[[ GIVEN DATA open ]]

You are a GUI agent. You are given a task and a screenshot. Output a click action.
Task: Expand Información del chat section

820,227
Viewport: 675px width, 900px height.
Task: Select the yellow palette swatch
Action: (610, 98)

[[ GIVEN DATA closed ]]

[THE TASK]: Set down every record above exactly as written.

[WORKED SOLUTION]:
You are a GUI agent. You are given a task and a screenshot. Output a click action.
Task: Expand Información del chat section

820,227
Viewport: 675px width, 900px height.
Task: Select the yellow palette swatch
Action: (610, 98)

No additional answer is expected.